### AUFGABENSTELLUNG 1
Geben Sie den Teil des Redeauszugs zwischen "Deshalb kann man" und "kein Widerspruch sein!)" einschließlich unverändert aus.
### AUFGABENSTELLUNG 2
Beantworten Sie anhand des Redeauszugs folgende Fragen:
(a) Welches Gesetz wird für Deutschland genannt?
(b) Zu welchen Lohnbedingungen wurde der einzige Antrag gestellt?
(c) Welcher Kollege leitete die Kommission?
### AUFGABENSTELLUNG 3
Nennen Sie alle politischen Parteien, die im Redeauszug erwähnt werden.

### REDEAUSZUG
Dritter Punkt. In Deutschland haben wir das Mindestarbeitsbedingungengesetz. Danach können Länder Anträge auf Überprüfung von Lohnsituationen stellen, wenn sie diese für prekär halten. Wenn ich mich recht erinnere – Sie können mich gerne korrigieren –, hat es in diesem Bereich einen einzigen Antrag gegeben, und zwar zu den Lohnbedingungen bei den Callcentern. Herr Kollege, diese Kommission wurde von Herrn Kollegen von Dohnanyi geleitet. Was hat Dohnanyi festgestellt? Dass es in diesem Bereich keine sozialen Verwerfungen gibt. – Andere Anträge sind nicht gestellt worden.
Deshalb kann man sich nicht des Eindrucks erwehren, dass es den Sozialdemokraten, den LINKEN, aber auch den
(Beifall bei der FDP und bei Abgeordneten der CDU – Janine Wissler (DIE LINKE): Das muss doch kein Widerspruch sein!)

### BEREITGESTELLTE DATEN
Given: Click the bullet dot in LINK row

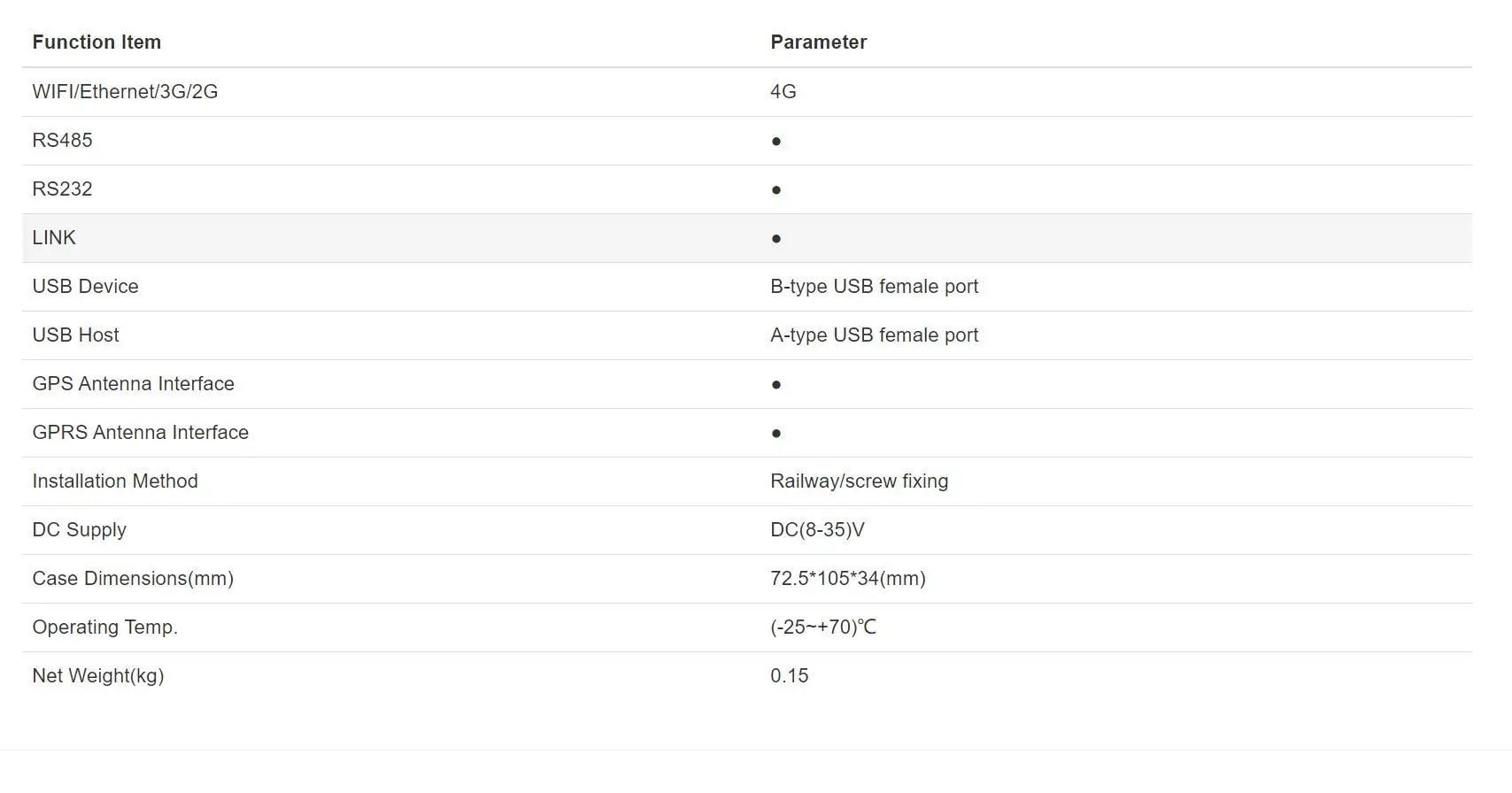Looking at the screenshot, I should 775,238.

* * *

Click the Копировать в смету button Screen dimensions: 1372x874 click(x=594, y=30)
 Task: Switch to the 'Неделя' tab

...

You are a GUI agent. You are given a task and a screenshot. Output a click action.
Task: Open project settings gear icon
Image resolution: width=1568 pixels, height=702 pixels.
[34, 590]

### ERWARTETE AUSGABE 1
Deshalb kann man sich nicht des Eindrucks erwehren, dass es den Sozialdemokraten, den LINKEN, aber auch den
(Beifall bei der FDP und bei Abgeordneten der CDU – Janine Wissler (DIE LINKE): Das muss doch kein Widerspruch sein!)

### ERWARTETE AUSGABE 2
(a) Das Mindestarbeitsbedingungengesetz.
(b) Zu den Lohnbedingungen bei den Callcentern.
(c) Herr Kollege von Dohnanyi.

### ERWARTETE AUSGABE 3
- Sozialdemokraten
- DIE LINKE
- FDP
- CDU